- **Document excerpt**:
>>>>
This solution is a tricky one. I don't have access to pay-to-view weather model graphics (yet), so I cannot see the precipitation pattern from this system. However, from what others are discussing, it appears that not only will the nearly-due-northward movement of this system foul up the precipitation shield, but temperature profiles are above freezing in many spots that would otherwise see snow. This could be placed on model error, or it may be a legitimate forecast. For now, it's just too far out to tell one way or another.

Weather Online
What is interesting, however, is the difference between the ECMWF model and the ECMWF ensembles. The above image shows mean sea level pressure values, valid on Christmas Eve (the same time as the second image we discussed). By simple comparison, note how the ECMWF model places the center of this storm somewhere in southern Ohio, while the ECMWF ensembles put northeastern Indiana in the center of this cyclone.

A further east track of this storm system could result in more of a snow impact to the Great Lakes, instead of primarily wind-driven snow in the Midwest and Ohio Valley from current runs of the ECMWF. But as I said earlier, we are still quite a while away from nailing down these details.

To summarize:

- Model guidance is beginning to sniff out a very strong storm system impacting most of the Central and East US on Christmas Eve into Christmas Day.
- This would severely impact travel.
- Snow would be confined primarily to the north-central Great Lakes into Canada.
- Very high uncertainty still exists.
<<<<
- **Given entries**:
>>>>
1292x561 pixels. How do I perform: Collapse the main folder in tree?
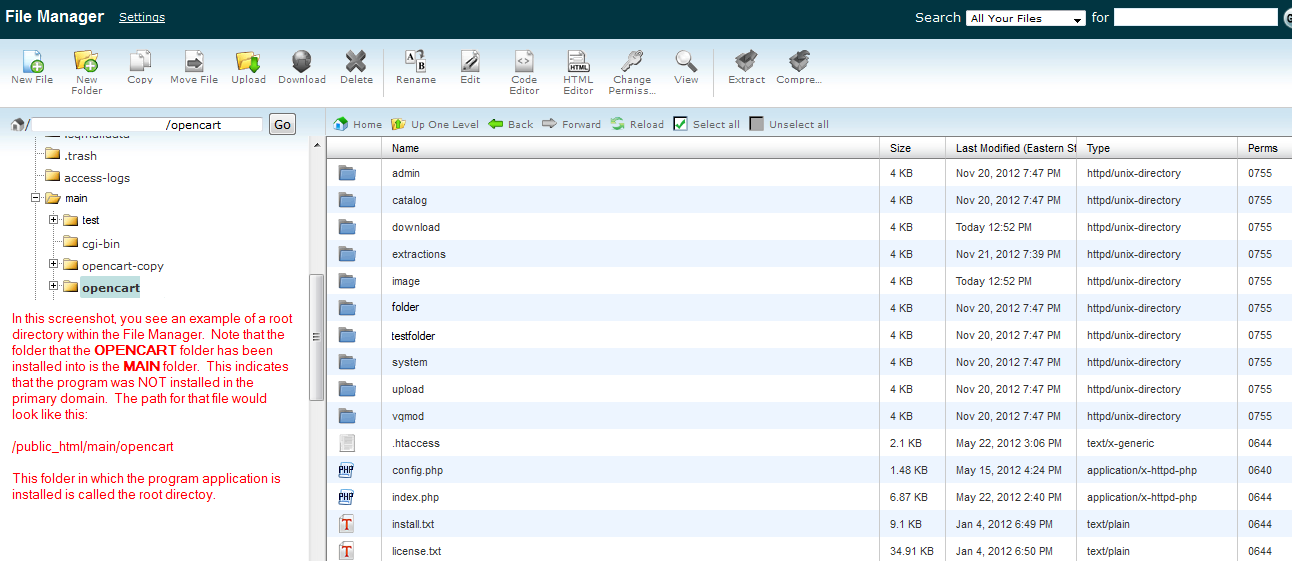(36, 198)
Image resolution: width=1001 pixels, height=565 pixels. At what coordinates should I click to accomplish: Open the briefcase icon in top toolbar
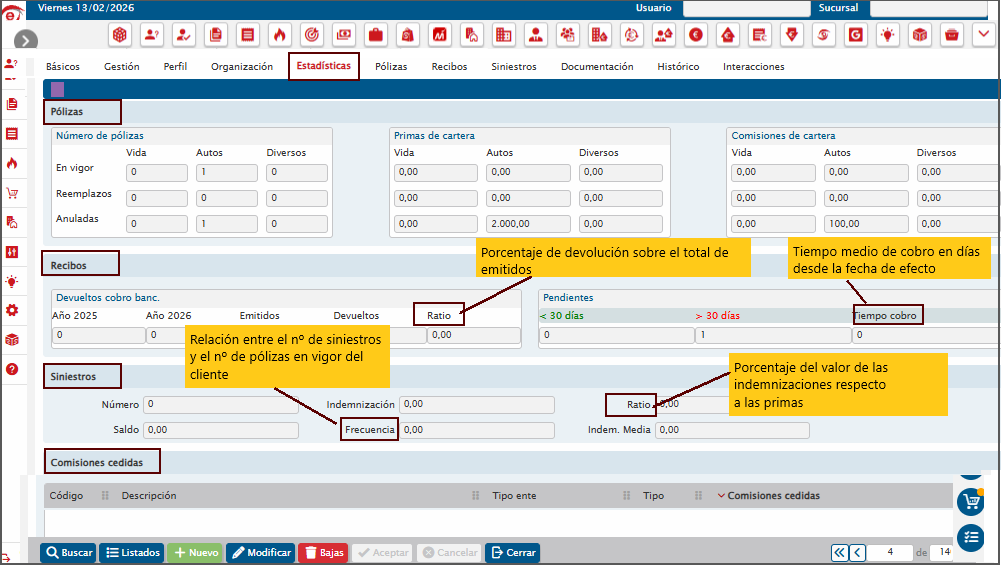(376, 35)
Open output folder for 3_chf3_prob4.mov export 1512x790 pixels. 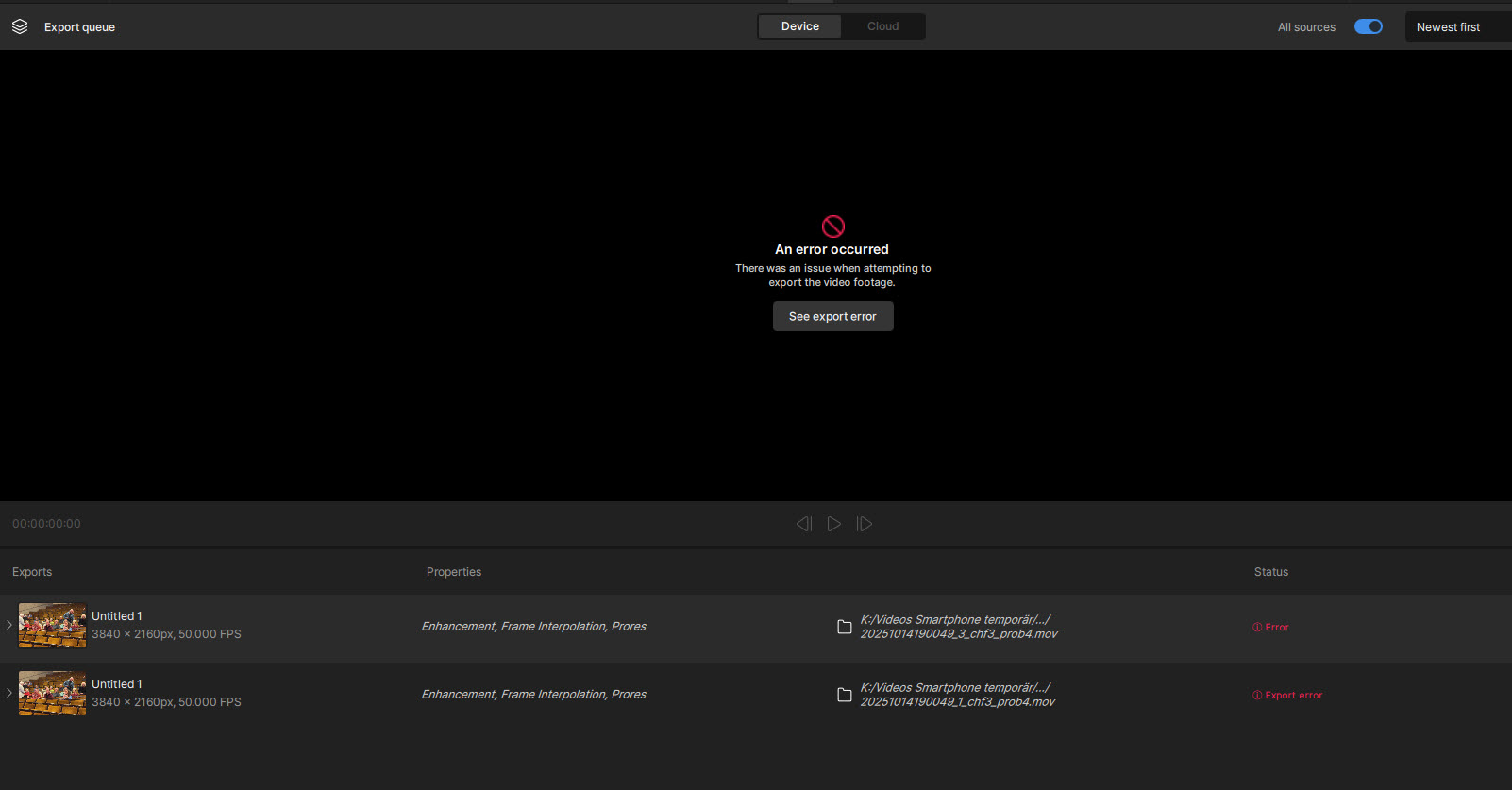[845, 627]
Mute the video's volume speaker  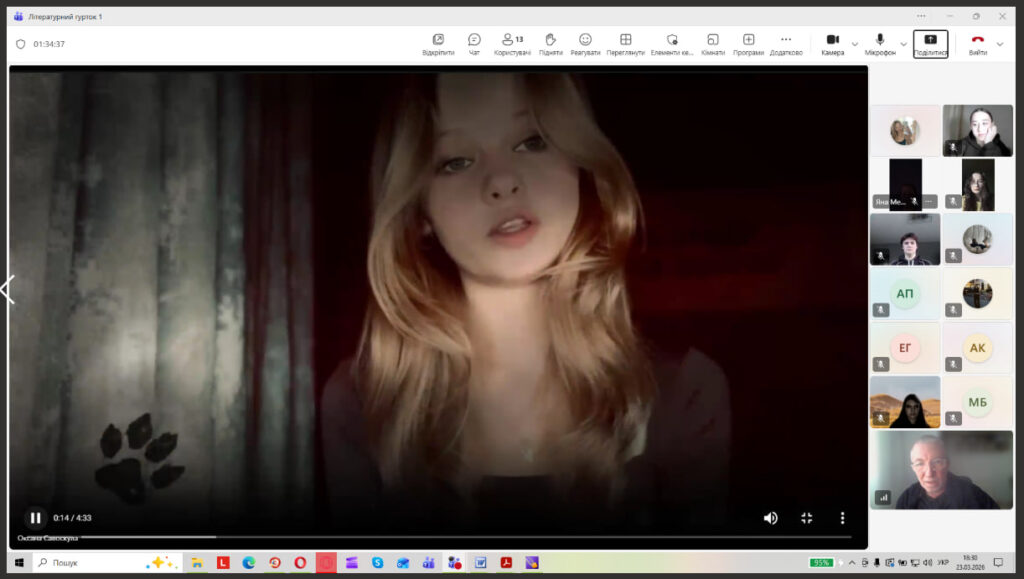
<<<<
- **Stated task**:
In the storm forecast excerpt, where do the ECMWF ensembles put the center of the cyclone on Christmas Eve?

- **Result**:
Northeastern Indiana.